FDA Delays Verdict for Daiichi Sankyo’s Quizartinib

Pictured: FDA Headquarters/Courtesy of Grandbrothers, Adobe Stock

Pictured: FDA Headquarters/Courtesy Grandbrothers/Adobe Stock

Thursday, the FDA pushed back its target action date by three months for Daiichi Sankyo’s investigational acute myeloid leukemia (AML) drug quizartinib, citing updates to the proposed Risk Evaluation and Mitigation Strategies (REMS).

The FDA has until July 24 to determine whether it will grant approval for the drug. The regulator did not request additional safety or efficacy data to support quizartinib’s regulatory bid.

The delay will allow the FDA to review the changes to quizartinib’s REMS program, Jennifer Brennan, a Daiichi Sankyo company spokesperson, told BioSpace via email.

“A REMS will help inform healthcare professionals about the appropriate use of quizartinib,” Brennan said.

Daiichi Sankyo is seeking approval for quizartinib in AML patients bearing a specific genetic mutation called FLT3-ITD. In the proposed indication, quizartinib will be combined with standard cytarabine and anthracycline for induction and standard cytarabine for consolidation, followed by quizartinib as a monotherapy.
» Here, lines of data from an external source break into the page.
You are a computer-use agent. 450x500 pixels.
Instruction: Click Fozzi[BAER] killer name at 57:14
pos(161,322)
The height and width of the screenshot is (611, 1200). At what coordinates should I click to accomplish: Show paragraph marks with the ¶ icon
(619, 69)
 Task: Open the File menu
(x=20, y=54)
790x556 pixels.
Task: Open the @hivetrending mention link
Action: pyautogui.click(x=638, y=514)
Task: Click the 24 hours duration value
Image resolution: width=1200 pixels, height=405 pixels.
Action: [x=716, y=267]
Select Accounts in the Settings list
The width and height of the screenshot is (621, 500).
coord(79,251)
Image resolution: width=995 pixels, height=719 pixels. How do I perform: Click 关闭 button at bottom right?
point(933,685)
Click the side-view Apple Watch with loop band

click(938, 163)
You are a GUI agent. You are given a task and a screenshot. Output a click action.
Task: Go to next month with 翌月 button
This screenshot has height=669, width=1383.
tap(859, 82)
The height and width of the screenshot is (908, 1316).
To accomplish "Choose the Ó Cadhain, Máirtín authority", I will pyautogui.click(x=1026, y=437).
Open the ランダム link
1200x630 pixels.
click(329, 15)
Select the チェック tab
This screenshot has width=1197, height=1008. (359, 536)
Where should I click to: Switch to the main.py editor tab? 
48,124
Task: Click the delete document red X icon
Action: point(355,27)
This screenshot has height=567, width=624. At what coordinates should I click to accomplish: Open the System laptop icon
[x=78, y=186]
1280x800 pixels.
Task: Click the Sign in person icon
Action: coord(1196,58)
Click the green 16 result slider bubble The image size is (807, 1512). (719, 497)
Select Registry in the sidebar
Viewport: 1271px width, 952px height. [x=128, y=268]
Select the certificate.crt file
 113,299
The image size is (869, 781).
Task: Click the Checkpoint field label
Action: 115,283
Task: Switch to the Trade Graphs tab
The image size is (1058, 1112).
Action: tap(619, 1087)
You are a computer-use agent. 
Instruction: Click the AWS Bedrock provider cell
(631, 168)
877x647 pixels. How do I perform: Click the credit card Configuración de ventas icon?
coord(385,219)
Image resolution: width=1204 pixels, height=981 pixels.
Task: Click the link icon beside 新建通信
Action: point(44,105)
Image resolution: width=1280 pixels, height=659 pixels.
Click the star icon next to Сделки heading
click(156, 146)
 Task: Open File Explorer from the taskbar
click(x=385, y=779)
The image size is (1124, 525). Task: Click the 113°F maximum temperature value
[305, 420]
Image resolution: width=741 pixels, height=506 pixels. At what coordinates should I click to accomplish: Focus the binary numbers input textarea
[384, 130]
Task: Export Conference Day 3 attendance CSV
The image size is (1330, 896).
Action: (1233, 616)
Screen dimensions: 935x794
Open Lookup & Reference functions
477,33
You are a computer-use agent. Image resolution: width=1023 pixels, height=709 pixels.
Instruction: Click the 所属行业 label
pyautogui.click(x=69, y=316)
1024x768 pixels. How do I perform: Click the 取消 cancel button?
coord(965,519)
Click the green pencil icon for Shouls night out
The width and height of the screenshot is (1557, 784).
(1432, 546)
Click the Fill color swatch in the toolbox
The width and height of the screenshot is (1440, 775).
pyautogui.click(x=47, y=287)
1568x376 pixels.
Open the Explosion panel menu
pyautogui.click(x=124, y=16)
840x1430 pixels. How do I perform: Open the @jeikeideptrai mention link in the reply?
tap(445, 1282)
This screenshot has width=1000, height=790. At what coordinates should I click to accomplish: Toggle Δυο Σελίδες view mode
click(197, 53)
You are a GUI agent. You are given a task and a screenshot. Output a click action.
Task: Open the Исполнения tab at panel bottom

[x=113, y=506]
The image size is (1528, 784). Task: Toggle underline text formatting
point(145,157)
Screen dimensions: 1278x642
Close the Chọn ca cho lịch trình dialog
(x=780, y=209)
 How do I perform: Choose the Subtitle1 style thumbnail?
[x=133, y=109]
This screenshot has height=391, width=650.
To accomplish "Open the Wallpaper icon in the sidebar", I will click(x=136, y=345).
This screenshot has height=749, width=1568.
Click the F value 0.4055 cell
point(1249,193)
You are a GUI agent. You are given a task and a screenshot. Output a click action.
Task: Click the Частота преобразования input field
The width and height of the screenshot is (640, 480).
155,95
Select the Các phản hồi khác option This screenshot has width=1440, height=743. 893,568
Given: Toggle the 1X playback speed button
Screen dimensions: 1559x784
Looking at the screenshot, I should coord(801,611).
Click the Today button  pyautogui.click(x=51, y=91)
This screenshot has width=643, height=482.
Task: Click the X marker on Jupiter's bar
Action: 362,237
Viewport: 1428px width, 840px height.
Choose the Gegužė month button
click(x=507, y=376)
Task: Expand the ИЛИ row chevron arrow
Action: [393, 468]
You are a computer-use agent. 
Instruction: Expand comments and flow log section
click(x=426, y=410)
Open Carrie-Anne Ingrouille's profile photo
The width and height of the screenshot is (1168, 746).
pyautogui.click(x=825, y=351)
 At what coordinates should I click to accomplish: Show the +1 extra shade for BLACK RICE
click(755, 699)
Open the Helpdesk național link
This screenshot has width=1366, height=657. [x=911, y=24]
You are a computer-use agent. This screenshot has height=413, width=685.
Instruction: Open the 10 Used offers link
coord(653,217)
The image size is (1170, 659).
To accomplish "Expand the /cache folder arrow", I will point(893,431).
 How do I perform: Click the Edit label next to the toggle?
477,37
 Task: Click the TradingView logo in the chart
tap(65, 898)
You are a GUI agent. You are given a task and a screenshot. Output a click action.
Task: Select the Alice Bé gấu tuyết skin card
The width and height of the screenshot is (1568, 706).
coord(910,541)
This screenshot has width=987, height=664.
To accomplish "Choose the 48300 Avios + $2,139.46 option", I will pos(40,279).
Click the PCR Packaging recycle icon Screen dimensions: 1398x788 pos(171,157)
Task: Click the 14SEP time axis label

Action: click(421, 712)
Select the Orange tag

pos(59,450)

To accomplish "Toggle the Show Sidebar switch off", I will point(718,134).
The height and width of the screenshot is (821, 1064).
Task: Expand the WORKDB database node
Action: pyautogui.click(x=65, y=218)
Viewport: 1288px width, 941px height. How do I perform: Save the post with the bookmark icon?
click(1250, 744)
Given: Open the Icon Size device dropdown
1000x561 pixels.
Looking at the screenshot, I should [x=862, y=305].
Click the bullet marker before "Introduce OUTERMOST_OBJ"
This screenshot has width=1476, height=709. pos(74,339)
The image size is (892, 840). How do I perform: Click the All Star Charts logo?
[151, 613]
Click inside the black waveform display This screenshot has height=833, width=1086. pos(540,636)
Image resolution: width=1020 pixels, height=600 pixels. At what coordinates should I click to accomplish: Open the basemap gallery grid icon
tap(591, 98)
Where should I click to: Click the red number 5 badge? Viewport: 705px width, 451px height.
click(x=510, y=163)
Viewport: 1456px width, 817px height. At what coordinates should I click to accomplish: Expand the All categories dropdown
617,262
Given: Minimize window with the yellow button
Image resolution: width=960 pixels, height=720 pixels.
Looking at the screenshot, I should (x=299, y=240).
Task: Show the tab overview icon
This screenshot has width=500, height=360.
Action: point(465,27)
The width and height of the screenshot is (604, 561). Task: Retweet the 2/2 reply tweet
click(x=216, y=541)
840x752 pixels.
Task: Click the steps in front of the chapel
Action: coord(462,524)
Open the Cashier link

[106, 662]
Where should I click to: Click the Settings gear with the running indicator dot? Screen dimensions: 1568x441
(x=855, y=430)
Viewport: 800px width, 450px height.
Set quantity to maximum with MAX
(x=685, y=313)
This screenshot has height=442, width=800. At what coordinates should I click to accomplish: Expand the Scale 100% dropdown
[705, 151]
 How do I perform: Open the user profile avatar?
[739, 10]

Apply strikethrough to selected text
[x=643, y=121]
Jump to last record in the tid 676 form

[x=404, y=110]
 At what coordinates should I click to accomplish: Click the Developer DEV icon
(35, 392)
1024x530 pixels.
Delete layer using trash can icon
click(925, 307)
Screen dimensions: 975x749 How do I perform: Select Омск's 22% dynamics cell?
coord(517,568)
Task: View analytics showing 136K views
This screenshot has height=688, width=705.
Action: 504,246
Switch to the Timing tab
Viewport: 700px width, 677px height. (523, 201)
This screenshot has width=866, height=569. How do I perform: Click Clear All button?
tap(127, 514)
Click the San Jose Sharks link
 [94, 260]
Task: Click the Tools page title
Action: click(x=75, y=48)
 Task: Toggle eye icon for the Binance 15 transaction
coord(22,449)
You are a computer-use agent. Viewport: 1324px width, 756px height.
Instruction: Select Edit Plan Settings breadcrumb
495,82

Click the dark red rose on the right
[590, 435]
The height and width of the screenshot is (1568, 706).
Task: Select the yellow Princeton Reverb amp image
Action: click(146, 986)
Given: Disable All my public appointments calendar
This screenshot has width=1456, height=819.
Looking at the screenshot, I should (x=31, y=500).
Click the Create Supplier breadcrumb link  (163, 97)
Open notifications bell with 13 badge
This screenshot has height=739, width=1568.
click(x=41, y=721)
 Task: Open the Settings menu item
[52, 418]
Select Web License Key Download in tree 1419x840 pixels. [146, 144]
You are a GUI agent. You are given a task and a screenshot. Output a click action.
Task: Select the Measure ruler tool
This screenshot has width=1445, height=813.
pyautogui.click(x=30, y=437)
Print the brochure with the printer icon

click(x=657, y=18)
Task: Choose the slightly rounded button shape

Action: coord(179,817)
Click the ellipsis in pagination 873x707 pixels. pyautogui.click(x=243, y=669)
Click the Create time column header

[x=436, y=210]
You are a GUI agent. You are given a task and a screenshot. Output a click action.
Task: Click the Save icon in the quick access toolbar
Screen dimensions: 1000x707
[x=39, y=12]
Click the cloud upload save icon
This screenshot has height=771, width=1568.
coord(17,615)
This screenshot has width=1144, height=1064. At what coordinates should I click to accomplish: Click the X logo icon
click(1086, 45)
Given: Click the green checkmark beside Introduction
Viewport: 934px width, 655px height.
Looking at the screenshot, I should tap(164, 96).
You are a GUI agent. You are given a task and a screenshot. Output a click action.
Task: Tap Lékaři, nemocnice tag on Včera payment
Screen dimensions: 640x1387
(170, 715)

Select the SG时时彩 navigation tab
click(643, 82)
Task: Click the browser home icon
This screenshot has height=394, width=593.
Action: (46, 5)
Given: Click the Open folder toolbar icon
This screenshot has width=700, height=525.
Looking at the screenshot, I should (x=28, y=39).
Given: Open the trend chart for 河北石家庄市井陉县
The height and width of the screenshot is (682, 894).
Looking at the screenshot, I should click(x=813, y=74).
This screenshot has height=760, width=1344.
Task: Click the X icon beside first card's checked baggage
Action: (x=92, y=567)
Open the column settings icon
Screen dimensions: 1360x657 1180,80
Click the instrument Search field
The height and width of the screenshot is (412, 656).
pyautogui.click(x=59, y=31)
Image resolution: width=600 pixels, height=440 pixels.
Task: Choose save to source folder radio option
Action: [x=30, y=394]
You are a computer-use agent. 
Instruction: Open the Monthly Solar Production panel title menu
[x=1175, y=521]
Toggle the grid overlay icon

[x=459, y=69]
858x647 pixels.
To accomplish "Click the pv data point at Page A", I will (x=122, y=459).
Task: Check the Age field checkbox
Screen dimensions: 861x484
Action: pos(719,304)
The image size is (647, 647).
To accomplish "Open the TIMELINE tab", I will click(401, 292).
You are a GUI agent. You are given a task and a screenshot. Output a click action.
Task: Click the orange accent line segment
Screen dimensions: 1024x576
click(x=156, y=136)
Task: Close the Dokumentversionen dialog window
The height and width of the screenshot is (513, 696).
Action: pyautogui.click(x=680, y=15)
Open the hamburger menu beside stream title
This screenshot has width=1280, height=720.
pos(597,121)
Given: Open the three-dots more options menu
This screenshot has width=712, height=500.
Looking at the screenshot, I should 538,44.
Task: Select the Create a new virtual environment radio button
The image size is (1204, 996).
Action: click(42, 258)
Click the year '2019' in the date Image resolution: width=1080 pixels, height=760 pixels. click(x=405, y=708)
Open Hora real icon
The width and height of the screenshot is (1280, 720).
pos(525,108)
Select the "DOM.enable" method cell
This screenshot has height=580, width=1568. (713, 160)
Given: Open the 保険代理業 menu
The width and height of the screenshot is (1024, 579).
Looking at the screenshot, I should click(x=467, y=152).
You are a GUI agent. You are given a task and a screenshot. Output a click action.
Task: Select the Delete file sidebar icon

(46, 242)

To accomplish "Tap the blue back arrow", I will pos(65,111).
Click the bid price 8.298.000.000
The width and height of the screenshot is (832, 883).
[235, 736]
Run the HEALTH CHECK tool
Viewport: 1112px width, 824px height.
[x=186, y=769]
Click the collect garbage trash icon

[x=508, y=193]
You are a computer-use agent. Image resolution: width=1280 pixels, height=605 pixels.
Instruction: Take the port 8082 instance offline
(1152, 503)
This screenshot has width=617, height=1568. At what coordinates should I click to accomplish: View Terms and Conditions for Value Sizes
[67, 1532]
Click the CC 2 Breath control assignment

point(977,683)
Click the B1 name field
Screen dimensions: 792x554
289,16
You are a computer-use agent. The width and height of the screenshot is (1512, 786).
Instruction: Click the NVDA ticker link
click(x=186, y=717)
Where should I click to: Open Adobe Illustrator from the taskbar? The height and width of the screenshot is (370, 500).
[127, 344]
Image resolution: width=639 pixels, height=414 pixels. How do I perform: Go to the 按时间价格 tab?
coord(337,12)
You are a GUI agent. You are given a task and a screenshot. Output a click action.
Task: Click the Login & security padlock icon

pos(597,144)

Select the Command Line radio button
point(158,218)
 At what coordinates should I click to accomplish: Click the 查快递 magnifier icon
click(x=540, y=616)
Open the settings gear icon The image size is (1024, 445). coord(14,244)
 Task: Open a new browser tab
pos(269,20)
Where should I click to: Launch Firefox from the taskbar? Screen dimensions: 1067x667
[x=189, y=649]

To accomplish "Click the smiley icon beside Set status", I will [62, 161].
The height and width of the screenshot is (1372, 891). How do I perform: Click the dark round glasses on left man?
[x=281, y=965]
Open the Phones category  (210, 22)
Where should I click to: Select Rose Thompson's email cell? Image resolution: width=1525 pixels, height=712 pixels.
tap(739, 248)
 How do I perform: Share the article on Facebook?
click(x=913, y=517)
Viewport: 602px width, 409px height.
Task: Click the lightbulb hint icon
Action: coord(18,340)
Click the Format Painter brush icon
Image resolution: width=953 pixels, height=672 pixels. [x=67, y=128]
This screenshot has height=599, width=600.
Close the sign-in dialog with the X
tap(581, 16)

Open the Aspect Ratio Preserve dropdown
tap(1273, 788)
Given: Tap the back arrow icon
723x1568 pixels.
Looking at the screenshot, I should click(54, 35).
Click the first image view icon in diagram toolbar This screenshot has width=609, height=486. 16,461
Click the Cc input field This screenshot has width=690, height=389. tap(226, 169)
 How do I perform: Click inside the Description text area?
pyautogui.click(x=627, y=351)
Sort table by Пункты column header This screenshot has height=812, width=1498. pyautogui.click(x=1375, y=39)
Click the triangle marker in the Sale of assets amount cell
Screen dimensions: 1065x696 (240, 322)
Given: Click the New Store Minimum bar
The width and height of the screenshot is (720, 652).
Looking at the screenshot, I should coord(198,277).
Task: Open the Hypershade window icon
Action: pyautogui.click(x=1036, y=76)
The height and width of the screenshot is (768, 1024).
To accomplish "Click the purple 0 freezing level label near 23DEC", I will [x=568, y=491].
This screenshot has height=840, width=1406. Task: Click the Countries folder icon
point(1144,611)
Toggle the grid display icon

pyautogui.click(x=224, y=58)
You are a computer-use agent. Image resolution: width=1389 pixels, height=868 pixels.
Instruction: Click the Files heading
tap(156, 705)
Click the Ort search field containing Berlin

The company backed the candidate’s New Drug Application (NDA), which the FDA accepted in October 2022 with data from the Phase III QuANTUM-First trial. Patients treated with the quizartinib regimen saw a 22.4% reduction in the risk of death compared to those who were given chemotherapy alone.

After nearly 40 months of follow-up, the quizartinib regimen more than doubled the median overall survival versus chemotherapy.

As for safety, QuANTUM-First found a generally manageable adverse event profile, with no new concerning signals observed, Brennan said. Fatal treatment-emergent adverse events were reported in 11.3% of the quizartinib-treated patients, mostly due to infections.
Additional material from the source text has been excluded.